What needs to be done — Using the data below, transcribe exactly everything from the line that contains "Where should I click to: Select the Only-search" down to the line that contains "This screenshot has height=447, width=803.". Include both of those lines and none of the pictures.

Exercise materials —

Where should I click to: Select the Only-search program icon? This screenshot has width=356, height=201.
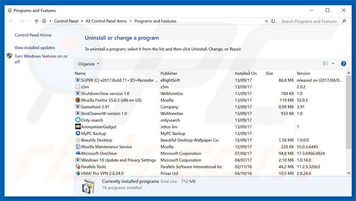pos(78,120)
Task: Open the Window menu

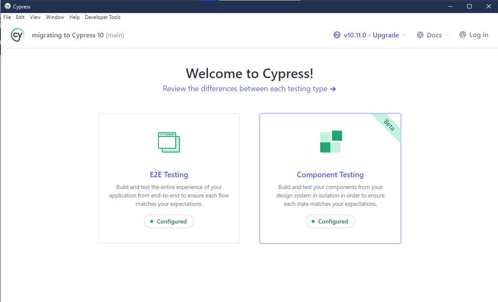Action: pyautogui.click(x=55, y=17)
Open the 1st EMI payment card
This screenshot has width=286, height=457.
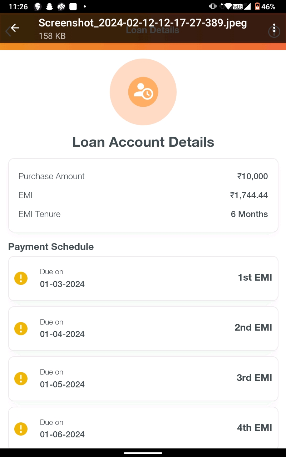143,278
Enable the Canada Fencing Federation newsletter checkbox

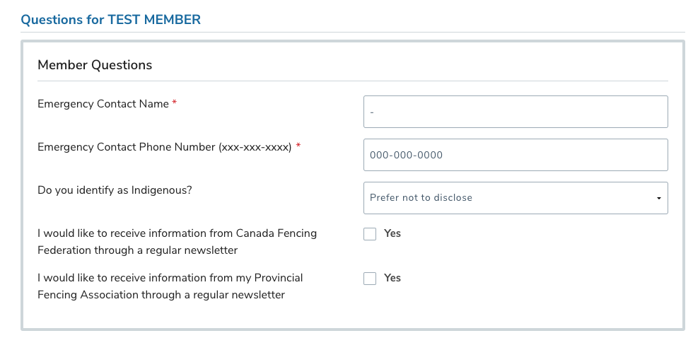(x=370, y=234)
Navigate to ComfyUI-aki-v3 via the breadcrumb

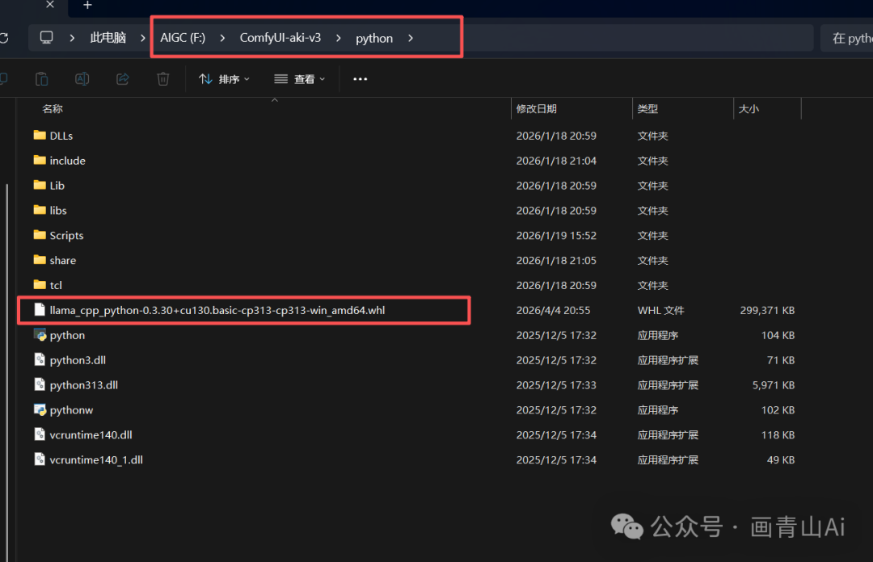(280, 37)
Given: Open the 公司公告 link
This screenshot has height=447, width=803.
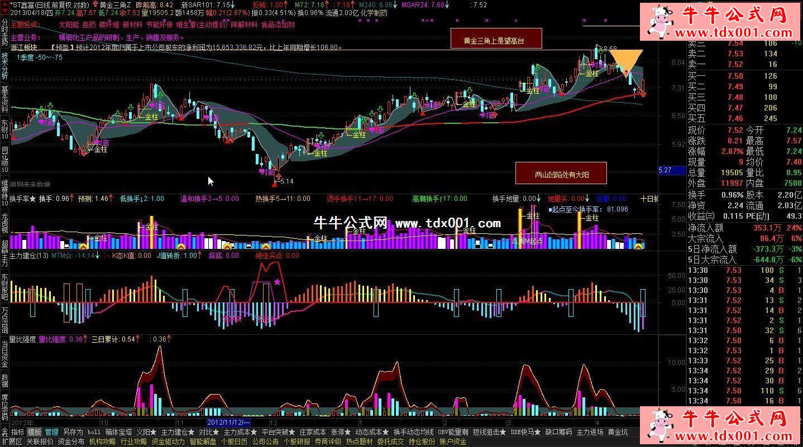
* * *
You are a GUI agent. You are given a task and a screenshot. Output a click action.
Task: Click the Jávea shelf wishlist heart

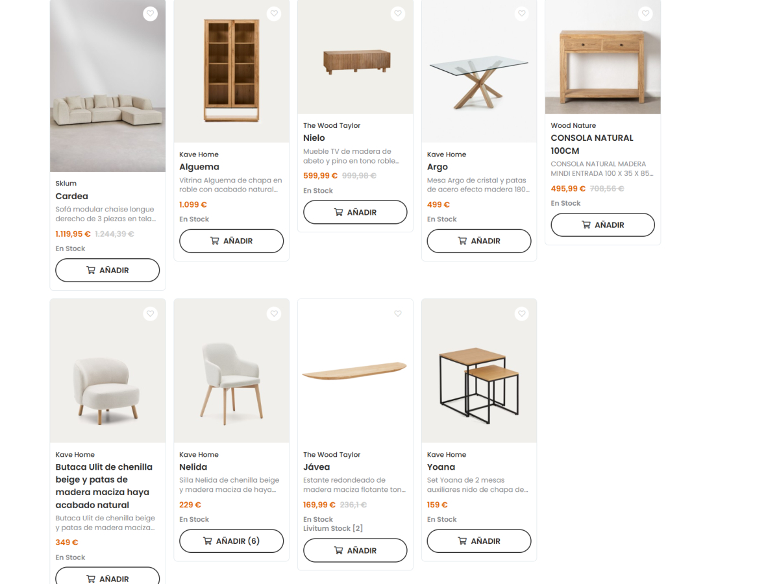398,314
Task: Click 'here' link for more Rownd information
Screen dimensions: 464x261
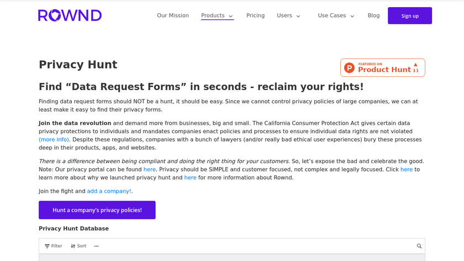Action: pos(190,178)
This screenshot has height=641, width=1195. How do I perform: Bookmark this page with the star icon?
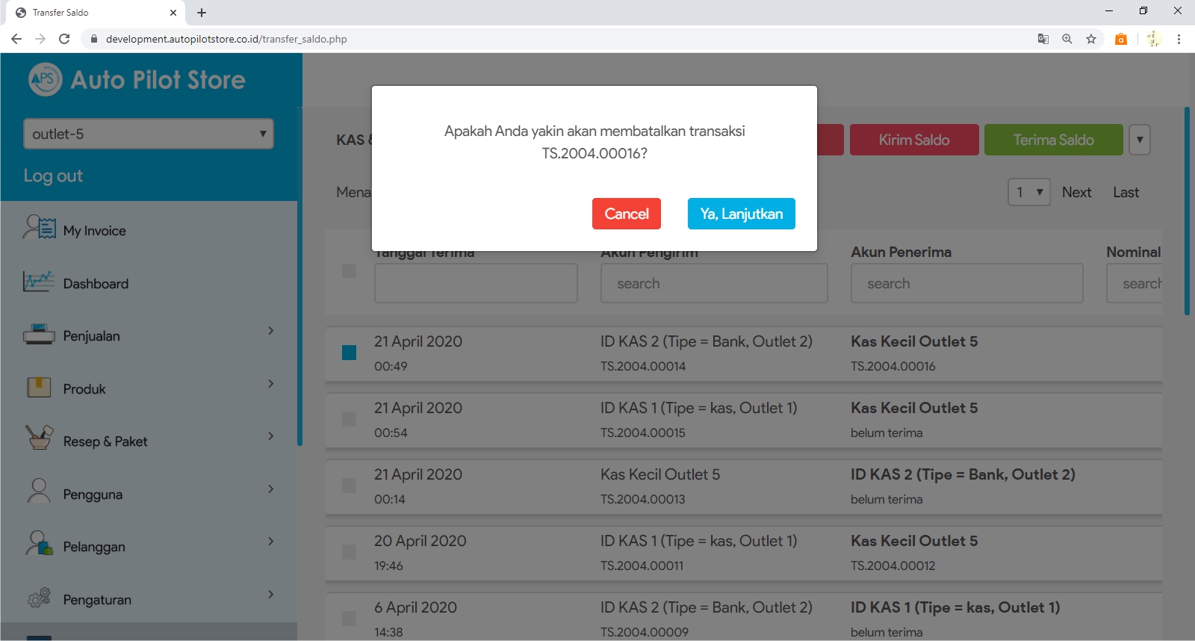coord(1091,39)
...
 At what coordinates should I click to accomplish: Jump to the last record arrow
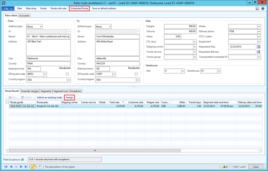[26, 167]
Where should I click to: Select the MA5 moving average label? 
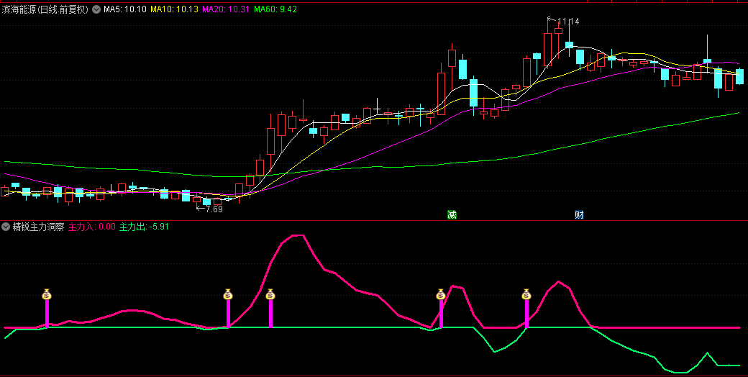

Response for this exercise —
Where should I click to: Select the Only-search program icon? This screenshot has width=356, height=201.
pos(78,120)
Task: Open the Window menu

Action: pyautogui.click(x=55, y=17)
Open the 1st EMI payment card
This screenshot has width=286, height=457.
143,278
Enable the Canada Fencing Federation newsletter checkbox

(x=370, y=234)
Navigate to ComfyUI-aki-v3 via the breadcrumb

(280, 37)
Given: Open the 公司公告 link
This screenshot has height=447, width=803.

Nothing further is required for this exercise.